32. La Cour rappelle que le constat de violation de la Convention auquel elle parvient résulte exclusivement d'une méconnaissance du droit de l'intéressé à voir sa cause entendue dans un « délai raisonnable ». Dans ces circonstances, elle n'aperçoit pas de lien de causalité entre la violation constatée et un quelconque dommage matériel dont le requérant aurait eu à souffrir ; il y a donc lieu de rejeter cet aspect de ses prétentions (Appietto c. France, no 56927/00, § 21, 25 février 2003).
33. Quant au préjudice moral, la Cour estime que le prolongement de la procédure litigieuse au-delà du « délai raisonnable » a causé au requérant un tort moral certain, justifiant l'octroi d'une indemnité. Statuant en équité, comme le veut l'article 41, elle alloue au requérant 4 000 EUR à ce titre, plus tout montant pouvant être dû à titre d'impôt.
B. Frais et dépens
34. Le requérant demande également 40 000 EUR pour les frais et dépens encourus devant les juridictions internes et la Cour. Il ne produit aucune facture ou note d'honoraires.
35. Le Gouvernement affirme que les prétentions du requérant à ce titre sont démesurées et non justifiées.
36. Selon la jurisprudence constante de la Cour, l'allocation de frais et dépens au titre de l'article 41 présuppose que se trouvent établis leur réalité, leur nécessité et, de plus, le caractère raisonnable de leur taux (Iatridis c. Grèce (satisfaction équitable) [GC], no 31107/96, § 54, CEDH 2000-XI).
37. S'agissant des frais et dépens encourus en Grèce, la Cour a déjà jugé que la longueur d'une procédure pouvait entraîner une augmentation des frais et dépens du requérant devant les juridictions internes et qu'il convient donc d'en tenir compte (voir, entre autres, Capuano c. Italie, arrêt du 25 juin 1987, série A no 119-A, p. 15, § 37). Toutefois, dans le cas d'espèce, la Cour note que le requérant ne produit aucune facture en ce qui concerne les frais engagés devant les juridictions saisies. Il y a donc lieu de rejeter cette partie de ses prétentions.
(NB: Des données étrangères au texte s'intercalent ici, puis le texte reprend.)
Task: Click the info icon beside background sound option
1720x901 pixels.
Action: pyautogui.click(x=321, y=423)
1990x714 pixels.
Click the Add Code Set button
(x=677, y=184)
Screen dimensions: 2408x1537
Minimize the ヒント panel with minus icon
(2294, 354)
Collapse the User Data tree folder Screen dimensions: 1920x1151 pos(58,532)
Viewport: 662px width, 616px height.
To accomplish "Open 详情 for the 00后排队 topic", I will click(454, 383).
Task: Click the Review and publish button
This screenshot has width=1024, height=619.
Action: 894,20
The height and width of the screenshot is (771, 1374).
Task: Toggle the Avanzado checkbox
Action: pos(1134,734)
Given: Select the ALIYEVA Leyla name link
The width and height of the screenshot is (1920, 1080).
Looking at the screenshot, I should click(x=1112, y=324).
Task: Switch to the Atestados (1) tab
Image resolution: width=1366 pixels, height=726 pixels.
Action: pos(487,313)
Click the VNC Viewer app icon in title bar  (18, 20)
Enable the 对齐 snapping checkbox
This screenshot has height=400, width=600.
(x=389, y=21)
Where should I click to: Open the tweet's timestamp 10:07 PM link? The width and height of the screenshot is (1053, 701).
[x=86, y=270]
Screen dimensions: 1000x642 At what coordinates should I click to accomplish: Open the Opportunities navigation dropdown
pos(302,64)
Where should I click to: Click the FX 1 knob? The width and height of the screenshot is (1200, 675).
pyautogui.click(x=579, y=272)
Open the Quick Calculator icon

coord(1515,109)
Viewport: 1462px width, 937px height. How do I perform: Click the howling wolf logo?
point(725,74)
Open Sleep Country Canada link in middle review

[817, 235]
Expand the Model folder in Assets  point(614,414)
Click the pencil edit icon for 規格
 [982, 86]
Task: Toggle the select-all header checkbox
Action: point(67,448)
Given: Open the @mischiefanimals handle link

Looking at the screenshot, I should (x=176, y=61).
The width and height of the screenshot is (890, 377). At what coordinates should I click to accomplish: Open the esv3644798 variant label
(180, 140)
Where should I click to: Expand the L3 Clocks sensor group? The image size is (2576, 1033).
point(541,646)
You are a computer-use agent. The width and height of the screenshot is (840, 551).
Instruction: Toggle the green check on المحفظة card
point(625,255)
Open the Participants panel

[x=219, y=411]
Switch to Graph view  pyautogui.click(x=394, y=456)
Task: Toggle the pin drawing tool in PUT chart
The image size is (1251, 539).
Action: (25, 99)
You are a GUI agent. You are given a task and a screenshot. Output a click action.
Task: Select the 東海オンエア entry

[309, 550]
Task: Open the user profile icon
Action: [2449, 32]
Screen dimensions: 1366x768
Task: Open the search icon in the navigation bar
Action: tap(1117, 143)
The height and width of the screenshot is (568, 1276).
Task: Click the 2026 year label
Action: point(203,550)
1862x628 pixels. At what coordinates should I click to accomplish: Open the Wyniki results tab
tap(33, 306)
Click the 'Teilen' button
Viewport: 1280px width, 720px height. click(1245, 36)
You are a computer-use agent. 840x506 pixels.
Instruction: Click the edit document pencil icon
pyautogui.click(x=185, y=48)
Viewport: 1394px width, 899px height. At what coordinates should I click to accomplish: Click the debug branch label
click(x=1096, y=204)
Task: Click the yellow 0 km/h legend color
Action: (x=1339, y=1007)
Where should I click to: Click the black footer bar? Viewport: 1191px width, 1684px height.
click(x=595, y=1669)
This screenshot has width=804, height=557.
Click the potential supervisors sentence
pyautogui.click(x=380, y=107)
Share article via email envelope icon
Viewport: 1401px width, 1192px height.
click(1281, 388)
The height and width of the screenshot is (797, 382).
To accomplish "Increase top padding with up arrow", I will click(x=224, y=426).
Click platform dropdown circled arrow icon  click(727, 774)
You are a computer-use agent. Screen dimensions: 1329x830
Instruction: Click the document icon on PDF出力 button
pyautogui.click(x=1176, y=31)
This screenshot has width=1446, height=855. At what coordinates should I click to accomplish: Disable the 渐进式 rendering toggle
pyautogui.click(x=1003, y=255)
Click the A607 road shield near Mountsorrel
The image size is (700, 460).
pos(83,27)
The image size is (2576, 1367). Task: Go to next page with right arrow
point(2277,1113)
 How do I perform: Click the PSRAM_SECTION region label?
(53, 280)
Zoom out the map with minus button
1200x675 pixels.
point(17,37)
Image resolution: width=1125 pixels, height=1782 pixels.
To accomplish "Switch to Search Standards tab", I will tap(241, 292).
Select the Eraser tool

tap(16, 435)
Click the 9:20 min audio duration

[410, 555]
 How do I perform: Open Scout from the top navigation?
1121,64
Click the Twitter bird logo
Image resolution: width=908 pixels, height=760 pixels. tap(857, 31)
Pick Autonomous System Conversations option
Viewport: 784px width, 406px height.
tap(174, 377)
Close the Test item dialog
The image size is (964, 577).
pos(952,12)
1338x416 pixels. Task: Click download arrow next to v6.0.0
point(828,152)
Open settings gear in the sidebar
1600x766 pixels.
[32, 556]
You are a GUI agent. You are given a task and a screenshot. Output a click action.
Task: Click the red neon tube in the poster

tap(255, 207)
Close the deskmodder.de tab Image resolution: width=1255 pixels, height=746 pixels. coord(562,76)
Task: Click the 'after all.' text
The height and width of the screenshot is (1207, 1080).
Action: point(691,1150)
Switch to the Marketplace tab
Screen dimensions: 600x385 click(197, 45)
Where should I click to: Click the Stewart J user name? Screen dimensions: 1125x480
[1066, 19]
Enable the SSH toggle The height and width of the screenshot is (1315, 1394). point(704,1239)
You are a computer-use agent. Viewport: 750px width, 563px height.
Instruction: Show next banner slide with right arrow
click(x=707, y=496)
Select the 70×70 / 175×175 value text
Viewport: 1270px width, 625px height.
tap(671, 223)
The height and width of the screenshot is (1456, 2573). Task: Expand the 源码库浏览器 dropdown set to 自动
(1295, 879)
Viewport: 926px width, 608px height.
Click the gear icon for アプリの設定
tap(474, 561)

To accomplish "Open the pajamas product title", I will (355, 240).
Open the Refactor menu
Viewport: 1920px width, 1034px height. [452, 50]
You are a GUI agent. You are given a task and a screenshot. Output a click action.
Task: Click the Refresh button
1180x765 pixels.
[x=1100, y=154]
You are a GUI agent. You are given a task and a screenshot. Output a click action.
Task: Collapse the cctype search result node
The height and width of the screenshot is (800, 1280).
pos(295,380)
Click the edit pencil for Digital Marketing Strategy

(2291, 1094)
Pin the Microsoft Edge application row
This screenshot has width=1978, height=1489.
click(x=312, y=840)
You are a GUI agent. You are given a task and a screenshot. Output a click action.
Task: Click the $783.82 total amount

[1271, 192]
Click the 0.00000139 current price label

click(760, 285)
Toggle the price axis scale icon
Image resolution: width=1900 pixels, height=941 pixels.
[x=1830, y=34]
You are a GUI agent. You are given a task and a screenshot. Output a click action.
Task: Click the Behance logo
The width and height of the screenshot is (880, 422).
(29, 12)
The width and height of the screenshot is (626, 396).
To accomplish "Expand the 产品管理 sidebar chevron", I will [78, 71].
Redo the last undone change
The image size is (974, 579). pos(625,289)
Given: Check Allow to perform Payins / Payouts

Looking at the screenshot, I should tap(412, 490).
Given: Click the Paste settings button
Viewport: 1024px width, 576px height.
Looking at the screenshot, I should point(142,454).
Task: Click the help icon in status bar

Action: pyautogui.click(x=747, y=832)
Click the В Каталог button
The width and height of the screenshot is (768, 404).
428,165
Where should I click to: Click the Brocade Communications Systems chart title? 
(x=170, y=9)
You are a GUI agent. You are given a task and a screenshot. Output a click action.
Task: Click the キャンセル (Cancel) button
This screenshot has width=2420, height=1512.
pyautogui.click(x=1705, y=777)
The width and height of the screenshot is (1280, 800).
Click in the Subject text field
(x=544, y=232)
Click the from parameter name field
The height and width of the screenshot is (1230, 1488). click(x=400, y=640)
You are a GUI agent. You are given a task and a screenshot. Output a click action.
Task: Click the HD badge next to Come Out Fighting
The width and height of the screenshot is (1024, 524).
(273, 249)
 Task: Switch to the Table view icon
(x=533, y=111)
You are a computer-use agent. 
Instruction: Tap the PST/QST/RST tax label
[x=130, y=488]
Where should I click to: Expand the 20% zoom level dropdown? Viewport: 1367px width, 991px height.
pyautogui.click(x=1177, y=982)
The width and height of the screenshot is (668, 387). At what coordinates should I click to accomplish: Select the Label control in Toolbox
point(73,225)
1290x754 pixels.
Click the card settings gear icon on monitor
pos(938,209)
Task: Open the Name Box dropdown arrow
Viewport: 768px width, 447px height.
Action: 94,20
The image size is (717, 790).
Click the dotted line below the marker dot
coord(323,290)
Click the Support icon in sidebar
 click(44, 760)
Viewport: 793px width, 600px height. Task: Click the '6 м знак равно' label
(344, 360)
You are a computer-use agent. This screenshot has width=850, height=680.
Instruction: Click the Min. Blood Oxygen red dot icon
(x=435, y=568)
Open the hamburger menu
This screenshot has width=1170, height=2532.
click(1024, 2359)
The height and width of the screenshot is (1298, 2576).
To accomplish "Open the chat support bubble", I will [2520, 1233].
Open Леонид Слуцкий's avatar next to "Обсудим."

En ce qui concerne les frais exposés devant elle, la Cour observe que les prétentions du requérant, qui n'était pas représenté par un avocat, ne sont ni détaillées ni accompagnées des justificatifs nécessaires. Il convient donc d'écarter sa demande sur ce point également.
C. Intérêts moratoires
38. La Cour juge approprié de baser le taux des intérêts moratoires sur le taux d'intérêt de la facilité de prêt marginal de la Banque centrale européenne majoré de trois points de pourcentage.
PAR CES MOTIFS, LA COUR, À L'UNANIMITÉ,
1. Déclare la requête recevable quant au grief tiré de la durée excessive de la procédure et irrecevable pour le surplus ;
2. Dit qu'il y a eu violation de l'article 6 § 1 de la Convention ;
3. Dit
a) que l'Etat défendeur doit verser au requérant, dans les trois mois à compter du jour où l'arrêt sera devenu définitif conformément à l'article 44 § 2 de la Convention, 4 000 EUR (quatre mille euros) pour dommage moral, plus tout montant pouvant être dû à titre d'impôt ;
b) qu'à compter de l'expiration dudit délai et jusqu'au versement, ces montants seront à majorer d'un intérêt simple à un taux égal à celui de la facilité de prêt marginal de la Banque centrale européenne applicable pendant cette période, augmenté de trois points de pourcentage ;
4. Rejette la demande de satisfaction équitable pour le surplus.
Fait en français, puis communiqué par écrit le 2 juin 2005 en application de l'article 77 §§ 2 et 3 du règlement.